20 Years of Austin 3:16 – A Musical Journey

If you want to walk down memory lane, gimmie a hell yeah! On this day, exactly 20 years ago after defeating Jake “The Snake” Roberts at the 1996 WWF King of the Ring, “Stone Cold” Steve Austin began his path to full-fledged 90s icon when, for the first time, he uttered the phrase “Austin 3:16 says I just whooped your ass!” Instantly edgy at a time when the Federation still had wrestling garbagemen and plumbers, the Texas Rattlesnake immediately distinguished himself from the pack as a nation began to have a mudhole stomped in their hearts.

From the pavlovian response to hearing the glass break to having his theme song covered by everyone from Snoop Dogg to Disturbed, to even curating his own heavy metal and country compilations, there’s been quite the number of “Stone Cold” Steve Austin related compositions out there. So, on this day of days, crack open a couple Stevewisers, throw on your finest leather vest and knee-brace, and get ready to flip a few birds along with Stone Cold. And that’s the bottom line.

Jim Johnston – “Hell Frozen Over”(1996)
While Austin had gone through a number of songs prior to it’s use, including his WCW music from Ted Turner’s stock library of TBS metal, his ECW music being “Jesus Christ Superstar” and his first WWF music being something slow and methodical, the glass-shattering “Hell Frozen Over” really captured his swaggering unpredictable persona. Composer Jim Johnston told WWE.com that, while the theme came to him quickly, getting the right glass breaking sound was the hardest part. “I had difficulty creating a glass break that felt violent enough… [it] ended up being a combination of three different glass breaks, someone falling downstairs and a car crash all mixed together.”

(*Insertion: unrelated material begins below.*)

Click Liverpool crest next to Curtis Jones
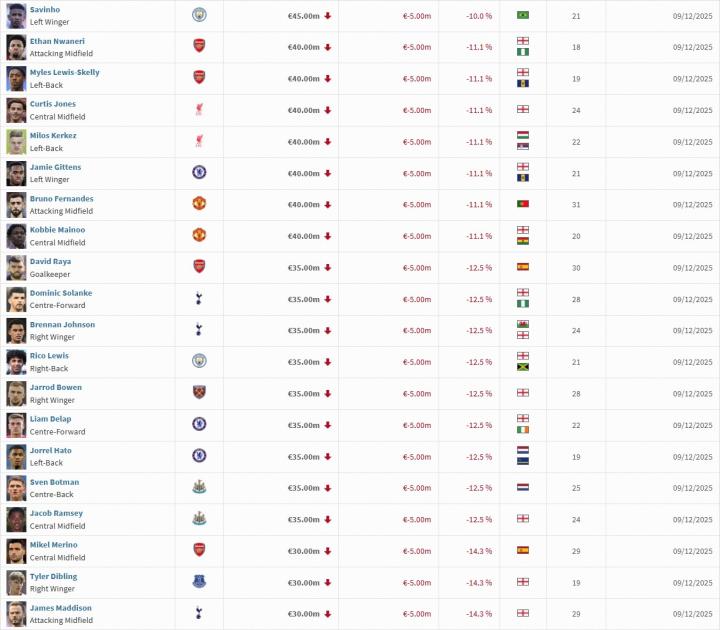 [198, 110]
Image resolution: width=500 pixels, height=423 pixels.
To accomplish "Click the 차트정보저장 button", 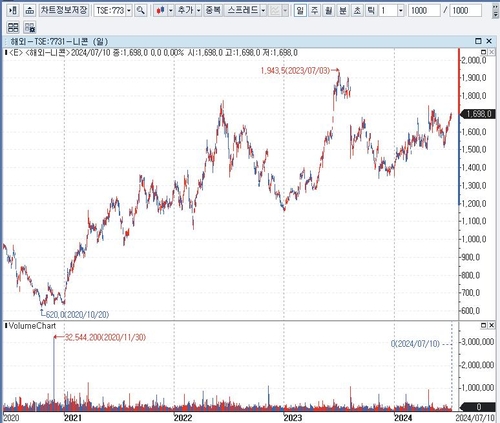I will (x=64, y=11).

Rainbow – “Stone Cold” (1982)
During the WWF’s soaring popularity in 1998, the company released a compilation called Stone Cold Metal, featuring Austin’s hand-selected favorite metal songs of all time, with linear notes explaining why he picked which songs. Austin verified on his podcast that he indeed make all the choices and wrote every word of the linear notes. It went on to sell 250,000 copies and lead to a second Austin-selected compilation…


Waylon Jennings – “I’ve Always Been Crazy” (1978)
Yes Virginia, there is a Stone Cold Country compilation. In 1999 a second Steve Austin-curated compilation hit store shelves. Stone Cold Country featured the Bionic Redneck’s favorite country tunes, only without the linear notes, so we just have to take Austin’s word for it that this is the bottom line on his country favorite. “I’ve Always Been Crazy” starts it, and it contains exactly the type of outlaw country you’d expect.


H-Blockx – “Oh Hell Yeah”(1999)
German nu-metal outfit H-Blockx faired pretty well in the home-country throughout the ’90s, including winning the equivalent of an MTV Best New Artist Video Music Award, but their most notable success in North America was their tribute to “Stone Cold,” the song “Oh Hell Yeah.” Commissioned by the WWF for their WWF The Music: Volume 4 compilation, the video features a giant Austin just kinda walking around Los Angeles.

Snoop Dogg featuring WC – “Hell Yeah” (2000)
When MTV reignited the old flame from their ’80s love affair with wrasslin’, it resulted in a number of Austin appearances on programs like Idiot Savants and Celebrity Deathmatch as well as Austin just popping up on random MTV shows just because he’s Steve Austin. On one occasion, a random fan asked him if rumors were true that Snoop Dogg was remixing his theme music (which I speculate had to have been a plant as this information was nowhere else in the hip-hop consciousness, but far be it from me to suggest something wrestling-related wasn’t entirely on the up-and-up) which Austin confirmed. Six months later, Priority Records released the surprisingly dope WWF Aggression compilation which included Snoop and the terminally underrated W.C. ripping a remix of his theme “Hell Yeah.”

Disturbed – “Glass Shatters” (2000)
That same year, Disturbed reworked Austin’s theme as “Glass Shatters,” amping up the existing guitar parts with a more sinister very-2000 feel. It doesn’t veer too particularly far from the original “Hell Frozen Over,” which made Austin’s transition into using it much more accepted amongst fans. Sadly, this didn’t being a trend of glass-breaking in music, so the inevitable Glasswave scene still seems to be a few years away.

Steve Austin – “Never Gonna Give You Up” (2011)
And to close things out, you just got Stone Cold-Rolled’! And that’s the bottom line, because Stone Cold said so!